### 任务说明
**A)** 请列出虚拟数字展览一文中紧跟“疫情之后”提出的所有问句。
**B)** 请从虚拟数字展览一文的最后一句之后续写下去。
──────── 文本节选 ────────
虚拟数字展览的逻辑策略及设计转译—以全球艺术院校2020年线上毕业展为线索

2020-11-13 09:35张译之黄建成
艺术设计研究 2020年5期
关键词:策展毕业艺术

张译之 黄建成

全球疫情带来的危机令人反思,反思既包含了针对原由的分析,也包含了着力探求应对策略、不断塑造抵御机制的实践动力。疫情之后,设计何为?艺术何为?人类何为?后疫情时代下基于此类话题的梳理,在活跃的探讨中变得更为饱满、具体、积极。展览设计拥有强大的包容力,可以用灵活多变的思路和适应性极强的媒介机能展现多元价值。此前因受疫情影响全球各项展览活动基本停摆,人群密集的展会、博物馆、美术馆等受到不同程度的冲击,业内纷纷开启“自救”模式。基于网络空间增设或者重构展品数据信息,抑或强化互联渠道,透过丰富的交互媒介形态,为展品资源拓宽层次丰富、不受时空限制的虚拟线上观看体验。
──────── 数据记录 ────────
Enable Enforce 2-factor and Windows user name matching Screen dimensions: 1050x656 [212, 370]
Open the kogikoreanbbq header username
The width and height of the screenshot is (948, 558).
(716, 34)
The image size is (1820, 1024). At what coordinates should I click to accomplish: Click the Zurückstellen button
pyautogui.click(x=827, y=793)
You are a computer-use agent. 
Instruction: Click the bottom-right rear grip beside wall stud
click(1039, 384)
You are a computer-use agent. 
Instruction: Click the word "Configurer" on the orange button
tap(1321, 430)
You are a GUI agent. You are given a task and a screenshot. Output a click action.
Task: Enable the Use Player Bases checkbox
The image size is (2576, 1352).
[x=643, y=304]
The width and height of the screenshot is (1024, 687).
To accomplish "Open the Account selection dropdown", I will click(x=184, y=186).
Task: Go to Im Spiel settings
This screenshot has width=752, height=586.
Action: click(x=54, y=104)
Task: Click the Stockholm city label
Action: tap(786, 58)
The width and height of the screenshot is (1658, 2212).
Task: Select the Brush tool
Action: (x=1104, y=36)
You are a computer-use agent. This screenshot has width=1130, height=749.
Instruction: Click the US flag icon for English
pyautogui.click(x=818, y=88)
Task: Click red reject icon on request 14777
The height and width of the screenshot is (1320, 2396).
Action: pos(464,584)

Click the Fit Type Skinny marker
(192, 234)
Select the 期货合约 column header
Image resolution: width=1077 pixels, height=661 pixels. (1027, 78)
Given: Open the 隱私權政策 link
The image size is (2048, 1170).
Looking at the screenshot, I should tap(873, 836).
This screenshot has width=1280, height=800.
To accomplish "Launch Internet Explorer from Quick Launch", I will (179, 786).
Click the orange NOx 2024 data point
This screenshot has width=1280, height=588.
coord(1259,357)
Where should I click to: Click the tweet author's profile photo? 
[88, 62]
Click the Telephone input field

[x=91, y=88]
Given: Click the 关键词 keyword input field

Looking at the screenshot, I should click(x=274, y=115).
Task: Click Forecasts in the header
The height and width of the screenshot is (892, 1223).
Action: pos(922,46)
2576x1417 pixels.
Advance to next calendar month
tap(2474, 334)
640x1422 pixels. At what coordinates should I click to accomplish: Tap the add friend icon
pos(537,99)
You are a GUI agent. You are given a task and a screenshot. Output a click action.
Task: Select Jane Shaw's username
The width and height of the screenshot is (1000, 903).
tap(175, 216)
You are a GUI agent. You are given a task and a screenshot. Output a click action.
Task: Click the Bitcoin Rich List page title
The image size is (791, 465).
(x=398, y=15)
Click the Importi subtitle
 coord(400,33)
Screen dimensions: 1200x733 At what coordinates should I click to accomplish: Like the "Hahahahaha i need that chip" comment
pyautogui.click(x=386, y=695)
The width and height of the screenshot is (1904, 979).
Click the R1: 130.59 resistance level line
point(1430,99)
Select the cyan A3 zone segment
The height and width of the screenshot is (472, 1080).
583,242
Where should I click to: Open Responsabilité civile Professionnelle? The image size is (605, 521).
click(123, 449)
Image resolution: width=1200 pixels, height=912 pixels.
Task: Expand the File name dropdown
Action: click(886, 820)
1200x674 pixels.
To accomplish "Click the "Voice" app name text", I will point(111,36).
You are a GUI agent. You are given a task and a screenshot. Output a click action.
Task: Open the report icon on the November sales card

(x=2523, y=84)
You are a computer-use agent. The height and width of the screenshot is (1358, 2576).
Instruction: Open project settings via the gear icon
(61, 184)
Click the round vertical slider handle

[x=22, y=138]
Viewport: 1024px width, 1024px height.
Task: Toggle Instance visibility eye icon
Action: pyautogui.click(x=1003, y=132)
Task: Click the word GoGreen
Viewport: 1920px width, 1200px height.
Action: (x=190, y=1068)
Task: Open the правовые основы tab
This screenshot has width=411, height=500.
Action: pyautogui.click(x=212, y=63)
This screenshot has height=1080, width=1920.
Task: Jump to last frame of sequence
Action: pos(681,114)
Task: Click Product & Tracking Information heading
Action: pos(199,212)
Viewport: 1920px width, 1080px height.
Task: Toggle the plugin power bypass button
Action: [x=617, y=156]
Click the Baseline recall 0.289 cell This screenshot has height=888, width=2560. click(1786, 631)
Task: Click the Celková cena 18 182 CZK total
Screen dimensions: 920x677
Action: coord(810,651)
────────
### 最终答案
**A)** 设计何为?艺术何为?人类何为?

**B)**
往年人头攒动的毕业展—艺术院校一年一度的“嘉年华”,也在2020年3月开始陆续转向“云端”实施。虽然在信息技术高度发展的今天,虚拟数字展览( Virtual Digital Exhibition)已经作为展陈的常用手段得以祛魅,而它基于云端线上及实际线下的两种场域载体又呈现出不同的路径形式。线下的数字化展陈结合视听媒体调动触觉、嗅觉、味觉以营造感官互通,在多维度媒介共同作用下升华出一种超越现实的全景式虚拟情境。混合空间的“像”是充满吸引力的,亦真亦假难以辨别,人们渐渐接受了“虚拟”作为一种新的真实,显然这种虚拟与线上虚拟全然不同。

虚拟线上数字展览虽在疫情境况下被视为补救策略,但并非是“现实投影”。正如翁贝托·艾柯在“大众媒体里的清单”所写“谈到一切清单之母,也就是WWW(World Wide Web万维网),本质上,WWW就是无限的,因为它时时刻刻都在演化,它是一张网,兼是一座迷宫,而不是一棵秩序井然的树,在所有令人眩晕的事物里,WWW带给我们最神秘、几乎是完全虚拟的晕眩……”①基于网络信息平台对数字展品及不同展陈形制的处理和组合,展现的是完全差异化的传播交互方式和虚拟情境体验。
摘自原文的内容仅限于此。